## Task goal
Lines that include "height" make up the answer; copy all of them from the data below.

## Exercise data
= = =
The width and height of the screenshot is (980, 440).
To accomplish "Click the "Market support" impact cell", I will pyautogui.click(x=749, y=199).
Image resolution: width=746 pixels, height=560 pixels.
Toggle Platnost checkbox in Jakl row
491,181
= = =
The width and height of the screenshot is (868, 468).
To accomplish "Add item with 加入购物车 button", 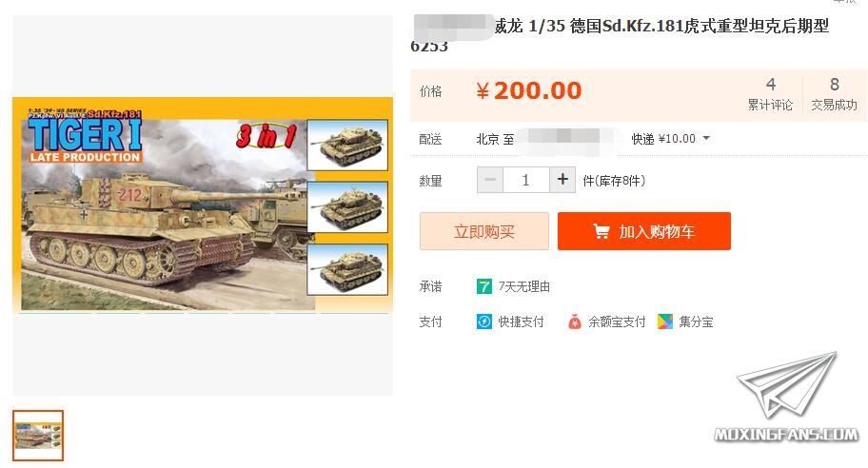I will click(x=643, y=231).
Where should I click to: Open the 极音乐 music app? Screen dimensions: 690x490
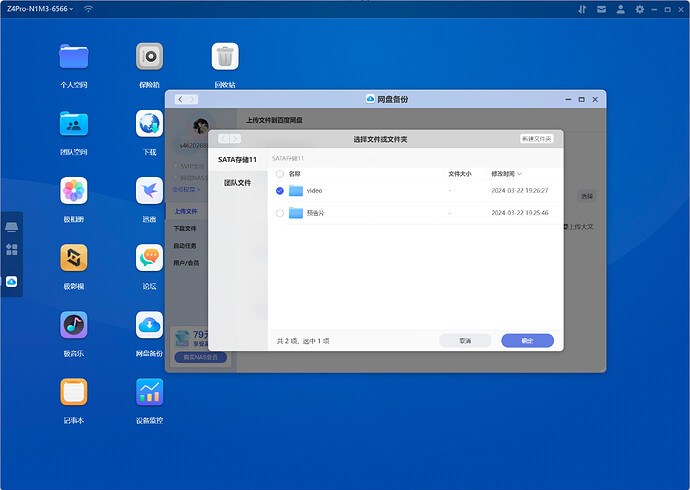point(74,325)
= = =
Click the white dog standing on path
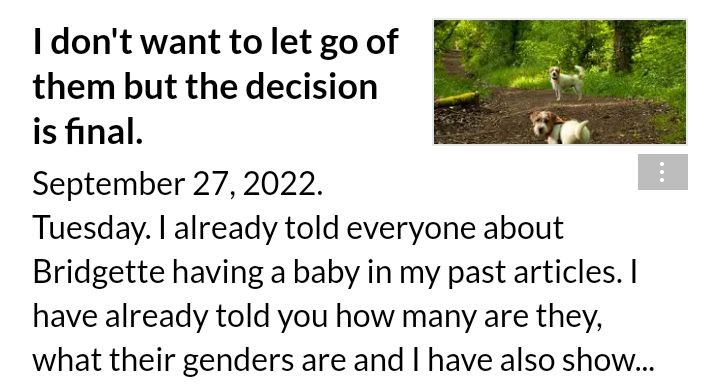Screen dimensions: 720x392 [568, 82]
= = =
## Completed task
The width and height of the screenshot is (980, 440).
Image resolution: width=746 pixels, height=560 pixels.
The width and height of the screenshot is (868, 468).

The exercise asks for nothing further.